Résumés
Résumé
En publiant sous le titre de Sciomachie (1549) le compte rendu des festivités organisées à Rome par le cardinal Du Bellay à l’occasion de la naissance de Louis d’Orléans, second fils de Henri II, Rabelais prétend fournir un récit « extraict d’une copie des lettres escrites [au] Cardinal de Guise », alors qu’en fait il traduit, en la remaniant et en l’augmentant, la relation italienne d’un contemporain, Antonio Buonaccorsi. L’alibi épistolaire est entretenu dans le corps même du texte, puisque le narrateur se justifie d’abréger son entrée en matière par le souci de ne pas excéder « la juste quantité d’une epistre ». En réalité, il semble que cet alibi épistolaire cherche à inscrire le texte dans le genre de la lettre d’information (epistola nunciatoria) en général et de la lettre de Rome (Romsbrief) en particulier, pour mettre en avant son caractère apparemment véridique et factuel. Même si le souci de la datation et de la chronologie rapproche la Sciomachie de ce type de lettre, le récit s’assimile bien davantage à une lettre démonstrative par le recours aux répétitions symétriques, l’emploi de termes techniques ou les emprunts au latin, au grec ancien et à l’italien, en offrant au besoin des gloses en français courant. En outre, la composition même des descriptions, en particulier de la fausse forteresse construite pour le simulacre de bataille, répond très exactement à la méthode préconisée par Érasme dans son De conscribendis epistolis. C’est que l’alibi épistolaire cherche à donner à la propagande royaliste de la Sciomachie le caractère vraisemblable d’un compte rendu épistolaire d’individu à individu, même si, dans les faits, le récit est destiné au plus large lectorat.
Abstract
In publishing, under the title Sciomachie, an account of the festivities that Cardinal du Bellay had organized in Rome to celebrate the birth of Louis d’Orléans, second son of Henri II, Rabelais claims to supply an “extract of a copy of the letters written [to] Cardinal de Guise”, whereas what he is doing, in fact, is reworking and expanding the Italian report of a contemporary, Antonio Buonaccorsi.
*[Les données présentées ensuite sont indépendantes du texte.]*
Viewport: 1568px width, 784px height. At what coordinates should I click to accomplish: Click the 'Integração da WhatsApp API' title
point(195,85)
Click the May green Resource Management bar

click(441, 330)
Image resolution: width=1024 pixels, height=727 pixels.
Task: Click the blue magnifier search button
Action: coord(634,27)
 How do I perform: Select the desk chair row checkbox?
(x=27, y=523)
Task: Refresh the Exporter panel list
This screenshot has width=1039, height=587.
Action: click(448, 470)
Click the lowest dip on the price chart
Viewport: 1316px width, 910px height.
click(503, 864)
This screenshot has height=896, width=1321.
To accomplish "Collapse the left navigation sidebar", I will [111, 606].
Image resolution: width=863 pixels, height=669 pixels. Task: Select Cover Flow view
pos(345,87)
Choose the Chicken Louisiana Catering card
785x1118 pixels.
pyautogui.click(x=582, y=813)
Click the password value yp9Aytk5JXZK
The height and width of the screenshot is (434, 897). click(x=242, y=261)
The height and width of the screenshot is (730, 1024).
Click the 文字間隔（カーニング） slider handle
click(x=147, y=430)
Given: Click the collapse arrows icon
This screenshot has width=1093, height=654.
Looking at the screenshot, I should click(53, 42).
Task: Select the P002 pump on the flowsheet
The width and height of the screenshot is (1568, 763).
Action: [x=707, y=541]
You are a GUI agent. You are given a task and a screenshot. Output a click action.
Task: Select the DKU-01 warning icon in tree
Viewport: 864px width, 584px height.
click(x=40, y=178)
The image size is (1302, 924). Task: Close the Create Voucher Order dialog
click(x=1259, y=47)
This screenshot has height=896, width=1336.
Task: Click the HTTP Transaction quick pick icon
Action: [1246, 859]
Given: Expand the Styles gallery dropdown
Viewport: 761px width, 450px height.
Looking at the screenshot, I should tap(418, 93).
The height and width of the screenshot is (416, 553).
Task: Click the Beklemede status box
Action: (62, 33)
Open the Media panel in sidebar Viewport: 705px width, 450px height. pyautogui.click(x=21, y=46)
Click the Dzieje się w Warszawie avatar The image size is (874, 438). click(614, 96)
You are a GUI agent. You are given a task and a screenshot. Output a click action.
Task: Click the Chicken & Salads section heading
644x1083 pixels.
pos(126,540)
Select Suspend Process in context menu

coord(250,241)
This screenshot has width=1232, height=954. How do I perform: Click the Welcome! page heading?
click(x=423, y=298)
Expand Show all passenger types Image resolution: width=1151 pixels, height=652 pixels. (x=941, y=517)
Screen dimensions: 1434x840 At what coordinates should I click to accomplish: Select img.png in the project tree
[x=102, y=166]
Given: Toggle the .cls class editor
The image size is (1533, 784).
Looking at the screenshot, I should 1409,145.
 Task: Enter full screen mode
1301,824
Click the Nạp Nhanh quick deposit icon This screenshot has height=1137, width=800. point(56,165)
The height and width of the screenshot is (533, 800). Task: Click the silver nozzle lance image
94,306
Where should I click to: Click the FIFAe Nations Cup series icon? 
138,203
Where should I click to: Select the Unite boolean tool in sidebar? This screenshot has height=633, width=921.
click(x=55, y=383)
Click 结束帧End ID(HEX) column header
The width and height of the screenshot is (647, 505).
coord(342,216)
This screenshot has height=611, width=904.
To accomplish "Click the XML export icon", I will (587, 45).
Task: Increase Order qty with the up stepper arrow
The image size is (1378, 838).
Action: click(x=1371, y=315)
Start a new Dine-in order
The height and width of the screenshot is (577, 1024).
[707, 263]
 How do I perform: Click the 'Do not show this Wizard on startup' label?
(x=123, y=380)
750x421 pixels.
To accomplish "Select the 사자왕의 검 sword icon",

The epistolary alibi is continued in the body itself of the text, since the narrator justifies his overly brief introduction to the subject by citing a concern not to excede “the appropriate length of an epistle.” In reality, it would appear this epistolary alibi seeks to position the text within the genre of the letter of information (epistola nunciatoria) in general and the letter from Rome (Romsbrief) in particular in order to emphasize its apparently authentic and factual character. Even if the Sciomachie closely resembles this type of letter due to its preoccupation with dates and chronology, the narrative can be further considered a demonstrative letter because of its recourse to symmetrical repetitions and the use of technical terms or borrowings from Latin, ancient Greek and Italian, along with commentary provided as needed in standard French. Moreover, the very composition of the descriptions, particularly that of the fake fortress constructed for a simulated battle, corresponds quite closely to the method recommended by Erasmus in his De conscribendis epistolis. What the epistolary alibi aims to do is give the royalist propaganda of the Sciomachie the likely character of an epistolary account written from one individual to another, even if the narrative is in fact intended for a wider readership.